CN116016845A - Multifunctional split type wireless image transmission system - Google Patents

Abstract

The invention provides a multifunctional split wireless transmission system, which comprises: the front-end camera supports the UVC protocol and can output standard MJPEG or YUV image formats; the video encoder packages video data output by the front-end camera into streaming media data, the streaming media data is output to a local area network by the wireless network card, and the battery pack supplies power to the front-end camera and the rear-end host. The multifunctional split wireless transmission system provided by the invention is split in design, has small front end size, does not need independent power supply, and is suitable for various fine scenes.

Description

Multifunctional split type wireless image transmission system

Technical Field

The invention relates to the technical field of image transmission, in particular to a multifunctional split type wireless image transmission system.

Background

The existing split wireless image system is mostly developed based on scenes such as unmanned aerial vehicle, robot, bus-mounted images and the like, and an AHD camera is generally adopted at the front end, and is transmitted to the rear end through coaxial line transmission or wireless radio frequency transmission and then digitally encoded. Because AHD cameras generally employ fixed focus lenses, auto-focusing cannot be realized generally, many applications of such systems in fine, macro shooting scenes are unchanged.

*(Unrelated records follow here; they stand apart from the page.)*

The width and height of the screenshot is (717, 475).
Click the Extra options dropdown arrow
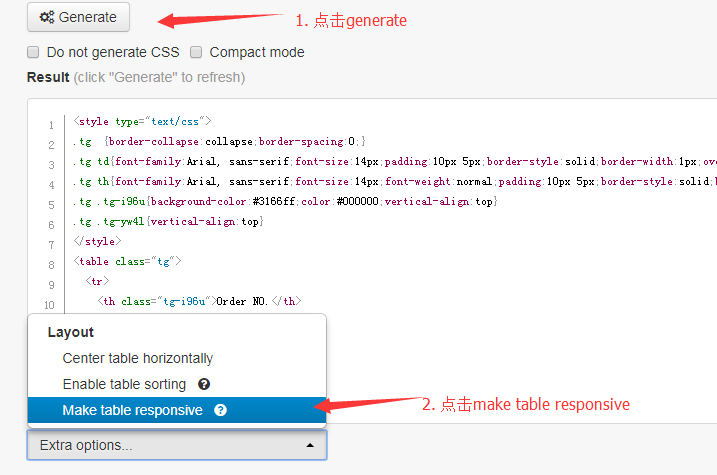tap(310, 445)
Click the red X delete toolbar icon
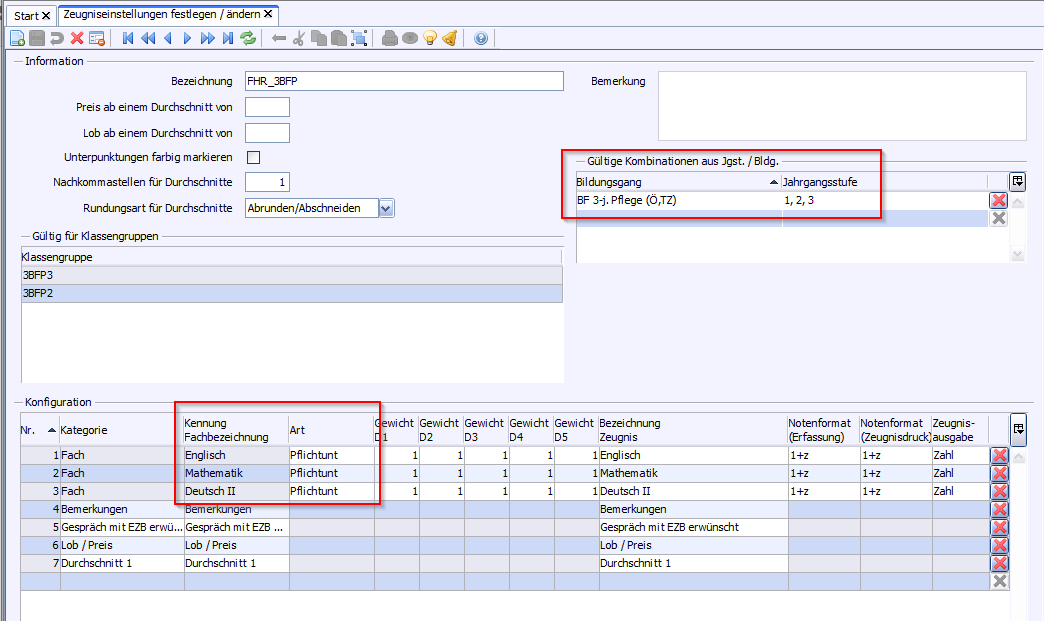1044x621 pixels. click(x=77, y=38)
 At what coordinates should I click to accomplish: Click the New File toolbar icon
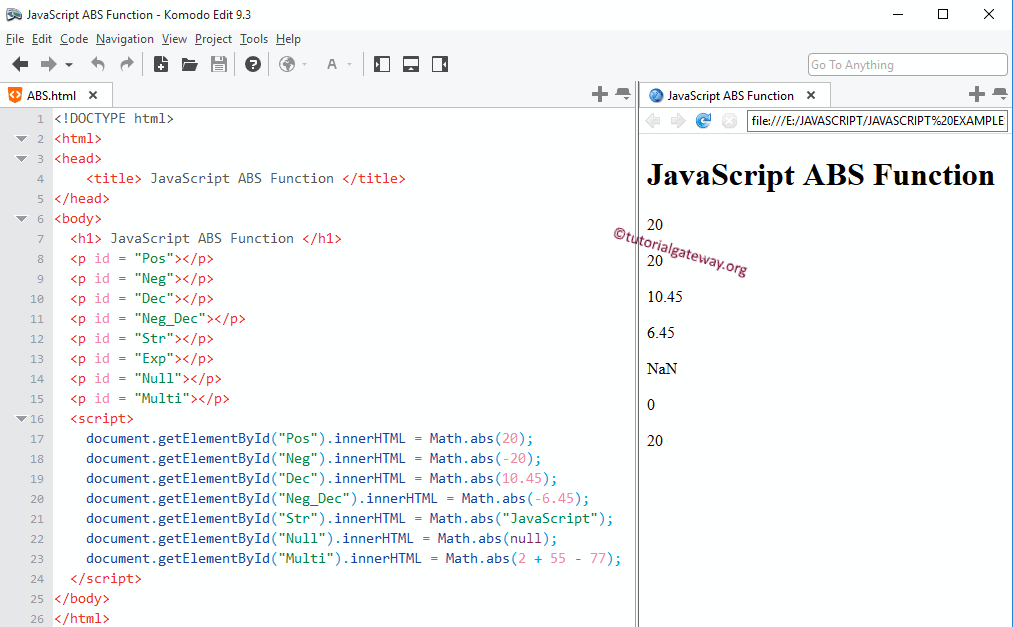click(160, 65)

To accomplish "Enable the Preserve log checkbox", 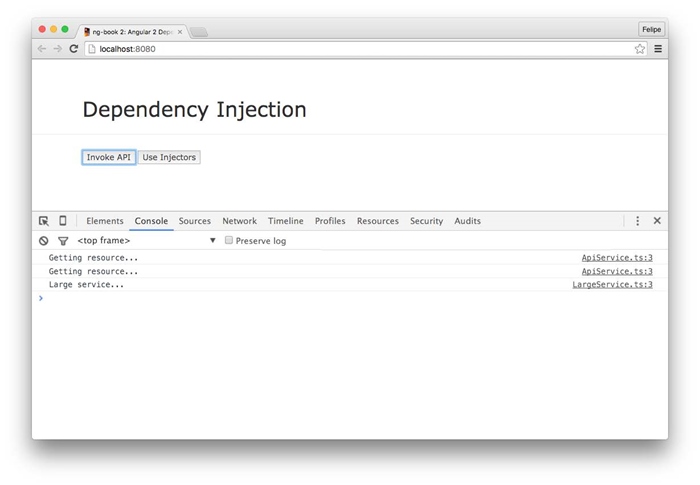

The other type of products are high-end video camera products such as broadcasting video cameras, single-lens reflex cameras, conference cameras, industrial cameras and the like or PC computer signals based on professional high-definition signal sources such as HDMI/SDI and the like for image transmission. The problems with these sources are:

1. often, independent power is required to be usable, for example, a single-lens reflex camera cannot be powered only by HDMI/SDI cable.

2. Such cameras tend to be relatively bulky and are not suitable for use in fine scenes.

3. Such cameras tend to be expensive and are not suitable in many fields.

4. Such cameras often require additional configuration control systems, and even though there is a technology for transmitting control signals using HDMI/SDI signal lines at present, the technology is still not widely applied and does not form a unified technical standard. For example, sony brand broadcast television cameras are not necessarily compatible with toshiba brand signal standards.

Disclosure of Invention

In order to make up for the defects in the prior art, the invention provides a multifunctional split wireless transmission system, which is split in design, small in front end size, free of independent power supply and suitable for various fine scenes.

In order to achieve the above purpose, the technical scheme adopted by the invention is as follows:

a multi-functional split wireless transmission system comprising:

the front-end camera supports the UVC protocol and can output standard MJPEG or YUV image formats;

the video encoder packages video data output by the front-end camera into streaming media data, the streaming media data is output to a local area network by the wireless network card, and the battery pack supplies power to the front-end camera and the rear-end host.

Further, the system also comprises a streaming media playing terminal, wherein the streaming media playing terminal is connected to the local area network and is used for pulling the streaming media data and displaying the front-end camera picture. The streaming media playing terminal may be any hardware, software or both components having the above functions, such as a combination of a decoder and a display, a PC and a display in which the streaming media playing software is installed.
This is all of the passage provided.